Milvus 與 Jina AI 的嵌入式系統

為了有效地儲存和搜尋這些嵌入式資料,以達到速度和規模,需要專為此目的而設計的特定基礎架構。Milvus 是廣為人知的先進開源向量資料庫,能夠處理大規模的向量資料。Milvus 能夠根據大量指標進行快速準確的向量(嵌入)搜尋。它的可擴展性允許無縫處理大量的影像資料,即使資料集成長也能確保高效能的搜尋作業。

範例

Jina 嵌入已經整合到 PyMilvus 模型庫中。現在,我們將以程式碼範例來展示如何實際使用 Jina embeddings。

在開始之前,我們需要為 PyMilvus 安裝模型庫。

$ pip install -U pymilvus
$ pip install "pymilvus[model]"

如果您使用的是 Google Colab,為了啟用剛安裝的相依性,您可能需要重新啟動運行時間。(按一下螢幕上方的「Runtime」功能表,然後從下拉式功能表中選擇「Restart session」)。

通用嵌入

Jina AI 的核心嵌入模型擅於理解詳細的文字,因此非常適合語意搜尋、內容分類,進而支援進階情感分析、文字摘要和個人化推薦系統。

from pymilvus.model.dense import JinaEmbeddingFunction

jina_api_key = "<YOUR_JINA_API_KEY>"
ef = JinaEmbeddingFunction(
    "jina-embeddings-v3", 
    jina_api_key,
    task="retrieval.passage",
    dimensions=1024
)

query = "what is information retrieval?"
doc = "Information retrieval is the process of finding relevant information from a large collection of data or documents."

qvecs = ef.encode_queries([query])  # This method uses `retrieval.query` as the task
dvecs = ef.encode_documents([doc])  # This method uses `retrieval.passage` as the task

雙語嵌入

Jina AI 的雙語模型增強了多語言平台、全球支援和跨語言內容發現。
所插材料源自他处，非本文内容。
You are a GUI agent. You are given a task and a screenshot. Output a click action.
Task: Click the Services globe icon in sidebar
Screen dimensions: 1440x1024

它們專為德英和中英翻譯而設計,可促進多種語言群體之間的理解,簡化跨語言互動。

from pymilvus.model.dense import JinaEmbeddingFunction

jina_api_key = "<YOUR_JINA_API_KEY>"
ef = JinaEmbeddingFunction("jina-embeddings-v2-base-de", jina_api_key)

query = "what is information retrieval?"
doc = "Information Retrieval ist der Prozess, relevante Informationen aus einer großen Sammlung von Daten oder Dokumenten zu finden."

qvecs = ef.encode_queries([query])
dvecs = ef.encode_documents([doc])

程式碼嵌入

Jina AI 的程式碼嵌入模型可透過程式碼和文件提供搜尋能力。它支援英文和 30 種常用程式語言,可用於增強程式碼導航、簡化程式碼檢閱和自動化文件輔助。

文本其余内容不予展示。